Official lottery is a government-sanctioned form of gambling. It’s what people think of when they hear “the state runs the lottery.” Unlike casinos, sports books, horse tracks and financial markets, however, which are open to anyone who wishes to gamble, state lotteries promote their games as an altruistic way to help children or to relieve the poor. As the most popular form of gambling in the United States, with Americans spending upwards of $100 billion on tickets every year, lottery proponents argue that its revenue is a significant contribution to state budgets. Yet, as the author of this piece argues, this claim is deeply flawed.

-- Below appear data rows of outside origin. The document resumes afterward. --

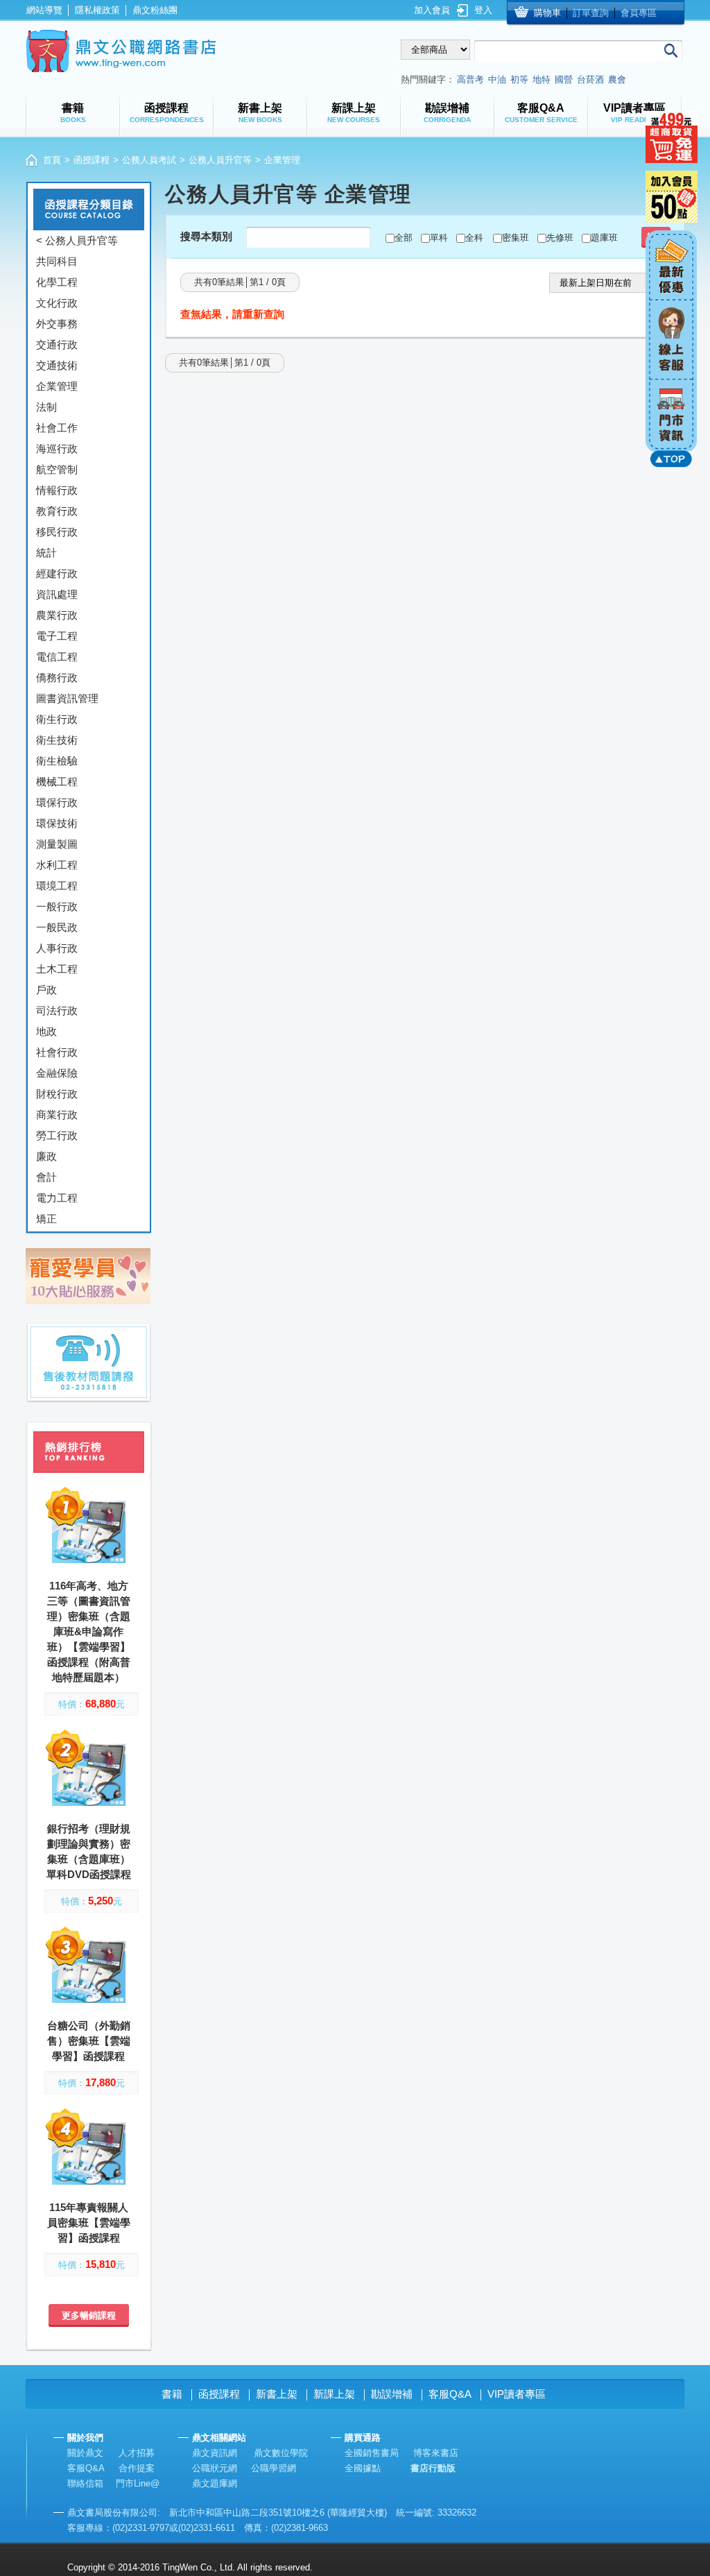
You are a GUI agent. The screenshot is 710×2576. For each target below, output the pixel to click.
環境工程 (57, 886)
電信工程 (57, 657)
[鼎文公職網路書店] (121, 51)
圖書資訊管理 (67, 698)
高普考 (470, 79)
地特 (541, 79)
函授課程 (91, 160)
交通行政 (57, 344)
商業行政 (57, 1114)
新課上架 (334, 2394)
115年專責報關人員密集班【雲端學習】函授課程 (88, 2222)
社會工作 (57, 428)
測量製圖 (57, 844)
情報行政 (57, 490)
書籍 (172, 2394)
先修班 (559, 237)
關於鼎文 (85, 2453)
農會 (617, 79)
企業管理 (57, 386)
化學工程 (57, 282)
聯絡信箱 (85, 2483)
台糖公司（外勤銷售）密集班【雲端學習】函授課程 (88, 2041)
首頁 (52, 160)
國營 (564, 79)
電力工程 (57, 1198)
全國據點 (363, 2468)
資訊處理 (57, 594)
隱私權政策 (97, 10)
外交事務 (57, 324)
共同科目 (57, 261)
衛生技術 (57, 740)
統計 (46, 552)
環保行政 (57, 802)
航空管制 (57, 469)
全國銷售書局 (372, 2453)
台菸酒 (590, 79)
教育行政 (57, 511)
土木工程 (57, 969)
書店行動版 (433, 2468)
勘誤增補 (392, 2394)
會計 (46, 1177)
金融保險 (57, 1073)
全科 (474, 237)
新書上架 (276, 2394)
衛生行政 (57, 719)
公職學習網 (273, 2468)
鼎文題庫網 (214, 2483)
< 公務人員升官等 (77, 240)
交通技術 (57, 365)
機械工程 (57, 781)
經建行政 (57, 573)
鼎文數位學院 (281, 2453)
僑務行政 (57, 677)
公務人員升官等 (220, 160)
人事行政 (57, 948)
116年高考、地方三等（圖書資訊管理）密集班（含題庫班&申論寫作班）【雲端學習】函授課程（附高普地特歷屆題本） (88, 1631)
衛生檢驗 (57, 761)
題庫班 (604, 237)
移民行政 (57, 532)
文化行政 (57, 303)
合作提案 (137, 2468)
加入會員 (432, 10)
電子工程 (57, 636)
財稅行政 (57, 1094)
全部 (404, 237)
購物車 (547, 13)
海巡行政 (57, 448)
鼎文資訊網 (214, 2453)
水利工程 (57, 865)
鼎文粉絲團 (155, 10)
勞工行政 (57, 1135)
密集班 (515, 237)
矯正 (46, 1219)
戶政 (46, 990)
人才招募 (137, 2453)
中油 (497, 79)
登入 (483, 10)
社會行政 (57, 1052)
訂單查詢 (591, 13)
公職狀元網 (214, 2468)
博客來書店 (435, 2453)
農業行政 (57, 615)
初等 (519, 79)
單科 (439, 237)
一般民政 (57, 927)
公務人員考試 (149, 160)
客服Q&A (449, 2394)
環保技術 (57, 823)
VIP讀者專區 (516, 2394)
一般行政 (57, 906)
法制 (46, 407)
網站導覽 (44, 10)
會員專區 (639, 13)
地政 (46, 1031)
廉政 (46, 1156)
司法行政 (57, 1010)
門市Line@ (137, 2483)
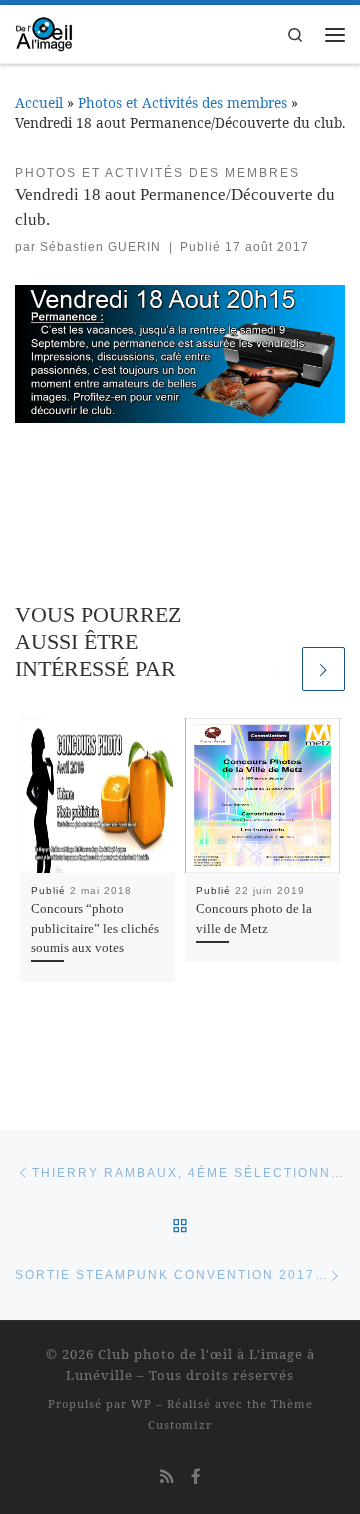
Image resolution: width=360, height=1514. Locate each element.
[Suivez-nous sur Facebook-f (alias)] (196, 1476)
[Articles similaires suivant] (323, 668)
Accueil (39, 102)
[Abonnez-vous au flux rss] (167, 1476)
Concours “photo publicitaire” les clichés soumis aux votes (95, 928)
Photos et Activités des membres (182, 102)
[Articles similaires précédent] (275, 668)
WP (141, 1403)
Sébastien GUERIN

Cohen traces the origins of official lotteries back to the fourteenth century, when towns in the Low Countries began using them to raise money for a variety of purposes. Initially, lottery profits were used to build town fortifications and charity for the poor. Eventually, the idea caught on, and in the sixteenth century, England began its first national lottery. Tickets cost ten shillings, a significant sum of money in those days. But the lottery became increasingly popular as a way to fund everything from education to military campaigns.

But, as he shows in his book, the modern incarnation of official lotteries came to prominence in the nineteen-sixties, when growing awareness about the enormous amounts of money to be made by the gambling business collided with a crisis in state budgeting. Inflation and the cost of the Vietnam War were beginning to erode America’s relative prosperity, and, for many states with generous social safety nets, the only solution was to raise taxes or cut services—both of which would be extremely unpopular among voters.